Post by amberwolf » May 11 2020 12:20pm

Some things to think about regarding power, efficiency, waste heat, and specifications:
carbon dragon wrote:
May 11 2020 11:24am
The motor I bought is rated 30kw which I think should be about 40hp, my thinking was running it at half power should give it plenty of headroom for heat. It's rated 120v 120A continuous. And now that I've actually written that down and done the math, that's like 14.4kw. Those guys must totally just pull these numbers out of their...
FWIW, these are the specs listed on that linked page, edited to just electrical :

Voltage(V):
120V
Output Power:
30KW
Continuous Current(A):
150A

Efficiency:
88%
MAX AMP::
400A


ESC:
120V 500A
MAX VOLT:
120V
So if it was running at 120v, 150A, that's 18kw. The efficiency listed is 88%, which is probably the peak efficiency, since that changes depending on load and conditions (you need a dyno chart to really know for sure what it is in your specific usage). Being generous and using that as the actual efficiency, that means 88% * 18000 = about 15.8kw to the prop, and the rest is wasted as heat.

That's about 2.2kw as heat, right there (18 - 15.8). If there's not enough airflow, it stays in the windings, heating them up. (some flows into the stator and casing thru conduction, but this takes time...more than a minute).



If the current was even higher at the time, say, near the max that the ESC could produce, let's be generous and say it's at it's rating ;) , that's 120 * 500, or 60kw. At least 12% of that is going to be heating the motor (probably a lot more, because you're well beyond the continuous rating of the motor), so that'd be at least 0.12 * 60000 = 7.2kw of just heat. I would guess it is up to twice that.

Stuff that glows red hot, *in airflow*, in a hair dryer or heatgun, is only using a few hundred to a thousand and a half watts....


Realistically, during startup, it's going to be very low efficiency, so if that takes any appreciable time, the heat generated is MUCH greater. It shouldnt' take long to spin up...but if it does....


If the loading of the prop on the shaft decreases the speed enough from the unloaded speed of the motor at the same input, it also decreases the efficiency, while increasing the current draw, which increases the wasted power as heat.


So cooling the motor, even at "low" power usage, is essential. That will be true for any motor, but the lower it's efficiency at the speed and loading you're using it at, the more important it is.

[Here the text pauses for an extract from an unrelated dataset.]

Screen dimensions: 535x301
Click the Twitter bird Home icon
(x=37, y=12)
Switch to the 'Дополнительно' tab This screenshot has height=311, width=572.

Some motors are instrumented with temperature sensors in the windings themselves, so you can either have the controller monitor that and shutdown or throttle back if it's too hot, or you can manually monitor and decide what to do (probably better in a plane). You can add sensors to any motor relatively easily if there is space in it's wiring pass-thru for some very thin (30g-26g) wire pair(s).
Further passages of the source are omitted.